We’re now introducing Varo into the conversation with people about their financial wellness, and about banking in general. We need to tell our story, secure our place in people’s consciousness, and make good on that promise through the experiences that we build. Over time, as the entire category continues to move to a more digital solution for banking, we want to lead that.
II: What skills and experiences have been important to your success in the CMO role?
CF: Voracious intellectual curiosity is an important part of a marketer’s personality, and having the energy to stay curious. Being devoted to consumers, and celebrating and searching out diverse perspectives and voices is also important.
This sounds a little cliche, but it’s true: We’re in a moment of constant and rapid change. Whether you’re in a big company or a seed-stage startup, having a sense of agility and flexibility and being comfortable with change is super important.
If I compare the beginning of my career with now, consumer behavior and how they absorb content changes faster, and the platforms where consumers get and share information change constantly. Everyone who works in this field has this low hum of anxiety that while they’re sleeping, a new social network was born and they don’t quite know about it yet.
II: Is there anything that you’ll carry forward with you once we return to some level of normalcy in the workplace?

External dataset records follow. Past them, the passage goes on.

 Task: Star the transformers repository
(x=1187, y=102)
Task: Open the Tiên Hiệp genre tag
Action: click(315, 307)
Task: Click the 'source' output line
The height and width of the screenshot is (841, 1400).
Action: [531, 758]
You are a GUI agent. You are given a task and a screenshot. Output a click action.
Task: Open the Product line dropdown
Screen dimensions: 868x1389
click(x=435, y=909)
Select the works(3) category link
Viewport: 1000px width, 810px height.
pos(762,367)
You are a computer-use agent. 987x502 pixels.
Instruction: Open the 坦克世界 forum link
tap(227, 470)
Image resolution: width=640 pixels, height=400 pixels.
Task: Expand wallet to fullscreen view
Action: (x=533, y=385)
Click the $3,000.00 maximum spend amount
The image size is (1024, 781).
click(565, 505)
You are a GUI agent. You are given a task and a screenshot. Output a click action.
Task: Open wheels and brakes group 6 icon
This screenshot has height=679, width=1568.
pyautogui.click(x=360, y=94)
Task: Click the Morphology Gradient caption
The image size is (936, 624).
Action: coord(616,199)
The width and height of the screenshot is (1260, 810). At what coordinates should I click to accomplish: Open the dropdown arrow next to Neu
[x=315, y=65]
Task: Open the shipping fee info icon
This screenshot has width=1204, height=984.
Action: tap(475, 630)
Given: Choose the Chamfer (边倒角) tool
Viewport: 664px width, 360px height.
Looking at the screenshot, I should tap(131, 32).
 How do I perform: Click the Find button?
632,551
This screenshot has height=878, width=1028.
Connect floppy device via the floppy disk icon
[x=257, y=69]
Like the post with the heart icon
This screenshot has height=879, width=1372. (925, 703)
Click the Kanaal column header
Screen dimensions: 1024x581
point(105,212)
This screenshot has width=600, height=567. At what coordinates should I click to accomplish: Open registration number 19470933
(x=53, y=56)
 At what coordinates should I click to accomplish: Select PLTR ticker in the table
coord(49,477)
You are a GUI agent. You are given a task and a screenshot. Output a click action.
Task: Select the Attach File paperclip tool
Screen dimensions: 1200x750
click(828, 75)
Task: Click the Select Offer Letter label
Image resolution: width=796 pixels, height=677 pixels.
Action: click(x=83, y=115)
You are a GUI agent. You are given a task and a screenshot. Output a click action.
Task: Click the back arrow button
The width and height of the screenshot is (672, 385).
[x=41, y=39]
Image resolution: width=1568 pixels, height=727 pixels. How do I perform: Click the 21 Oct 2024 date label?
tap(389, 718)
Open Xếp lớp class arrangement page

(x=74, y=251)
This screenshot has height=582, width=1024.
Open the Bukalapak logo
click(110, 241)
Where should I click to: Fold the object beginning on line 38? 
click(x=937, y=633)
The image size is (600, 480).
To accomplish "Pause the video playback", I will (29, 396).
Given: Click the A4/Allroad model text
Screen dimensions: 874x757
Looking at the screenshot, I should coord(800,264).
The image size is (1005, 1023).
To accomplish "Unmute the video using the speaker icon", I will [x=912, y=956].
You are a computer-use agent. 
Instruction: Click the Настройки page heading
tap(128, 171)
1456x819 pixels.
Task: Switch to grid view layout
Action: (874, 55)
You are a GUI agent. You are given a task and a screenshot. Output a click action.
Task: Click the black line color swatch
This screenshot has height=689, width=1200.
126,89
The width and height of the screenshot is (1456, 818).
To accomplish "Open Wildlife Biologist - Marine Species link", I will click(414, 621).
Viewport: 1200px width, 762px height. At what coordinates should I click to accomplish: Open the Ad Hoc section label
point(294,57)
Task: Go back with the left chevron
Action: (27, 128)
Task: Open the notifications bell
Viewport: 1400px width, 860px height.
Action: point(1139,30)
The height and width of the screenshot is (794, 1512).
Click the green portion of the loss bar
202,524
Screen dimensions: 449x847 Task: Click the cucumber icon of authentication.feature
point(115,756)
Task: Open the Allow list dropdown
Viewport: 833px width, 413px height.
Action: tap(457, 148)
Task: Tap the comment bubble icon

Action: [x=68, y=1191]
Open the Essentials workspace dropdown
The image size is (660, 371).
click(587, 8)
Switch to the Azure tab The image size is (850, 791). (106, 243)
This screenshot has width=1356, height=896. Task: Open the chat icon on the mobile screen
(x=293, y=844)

CF: The days of any company saying, “We’re in San Francisco, and so is our entire employee population” may be over. We’re going to be more flexible as companies and as leaders. This gives us the opportunity to find the talent and the work experiences that suit us best. Having teams in diverse locations allows us to incorporate more diverse thinking and voices. No matter where we’re located, we do tend to bubble, whether we like that or not.
II: What advice would you give your peers?
CF: The “what” that we need to accomplish as marketing leaders is often the easiest part, yet we tend to spend a lot of time there.
It’s better to spend more energy on “Why are we here? What is the impact that we’re trying to make? Is our ‘why’ deeply resonant and relevant to the people we’re trying to serve?”
And, “How are we going to accomplish it, and with whom?” That last question tends to be where the rubber meets the road. Investing in extraordinary people and helping them grow and do their best work is almost always the secret sauce.